WASHINGTON - As Georgia's political year dawned, visions of Republican-held congressional seats danced in the eyes of Democrats while Republicans dreamed of Sen. Sam Nunn's soon-to-be-vacant seat.
Republicans also boasted that 1996 would be the year when at least one chamber of the Democratic-controlled Georgia legislature would fall to their decade-long assault at the ballot box.
But as the year drew to a close, Georgia's political landscape is largely unchanged, despite the expenditure of millions of campaign dollars and the saturation of the airways with thousands of political ads.
"In the most visible kinds of contests, the things that people were watching, there was no movement at all," said Charles Bullock, a political scientist at the University of Georgia. "Incumbents won where there were incumbents, and where there wasn't an incumbent, the front runners held on."
Two events in late 1995 set the political stage for the year and created most of the soaring expectations that ultimately went unfulfilled for both political parties.
The first was Mr. Nunn's announcement that he would not seek re-election to a fifth term in the Senate, giving the GOP a legitimate shot at a seat they likely wouldn't have contested if the popular Mr. Nunn had run.
Millionaire businessman Guy Millner, who narrowly lost to Gov. Zell Miller in 1994, emerged from a field of five GOP candidates to take on Mr. Cleland, who was unopposed in his party's primary.
Mr. Millner spent more than $6 million of his own money on a largely negative campaign attacking Mr. Cleland's ethics and judgment. But Mr. Cleland prevailed by billing himself as the candidate of the "sensible center" while cashing in on his popularity as a triple-amputee Vietnam veteran.

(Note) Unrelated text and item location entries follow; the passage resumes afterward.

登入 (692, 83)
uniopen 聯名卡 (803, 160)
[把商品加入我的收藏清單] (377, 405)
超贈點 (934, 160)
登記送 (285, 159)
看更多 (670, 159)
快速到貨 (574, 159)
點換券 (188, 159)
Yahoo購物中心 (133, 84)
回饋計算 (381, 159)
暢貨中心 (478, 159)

In a race where more than 2.2 million votes were cast, Mr. Cleland beat Mr. Millner by just 30,024 votes.
The other major 1995 event that shaped Georgia's political year was the Supreme Court ruling declaring the majority-black 11th congressional district unconstitutional.
That decision resulted in a court-drawn congressional map reducing the number of majority-black districts from three to one. Democrats greeted the new map with glee, predicting it would help them begin reversing the GOP gains of the past two elections.
Civil rights activists, meanwhile, decried the ruling and predicted it would make it next to impossible for most blacks to win election to Congress.
In November, voters proved both groups wrong, re-electing all eight of Georgia's GOP congressmen, and the state's three incumbent black Democrats. Two of those three, Reps. Cynthia McKinney of Lithonia and Sanford Bishop of Albany, won in majority white districts.
The central figure in congressional campaigns in Georgia and across the country was Mr. Gingrich, who shouldered the brunt of voter discontent over last year's standoff between the White House and Congress that led to a prolonged shutdown of the government.
But despite Mr. Gingrich's sagging popularity nationally, he managed to win re-election handily over millionaire cookie entrepreneur Michael Coles of Smyrna, who spent nearly $3 million of his fortune.
Mr. Gingrich also retained his speakership, as Republicans won control of the House in two consecutive elections for the first time in 68 years.
Mr. Gingrich ended 1996 with the admission that he violated House rules regarding use of tax-exempt organizations to finance his college course and televised workshops, and that he gave false responses earlier to the ethics committee.
He said the violations were unintentional.
The House ethics committee will recommend whether the full House ought to reprimand Mr. Gingrich or impose a censure, a more serious punishment that would prevent him from serving as speaker.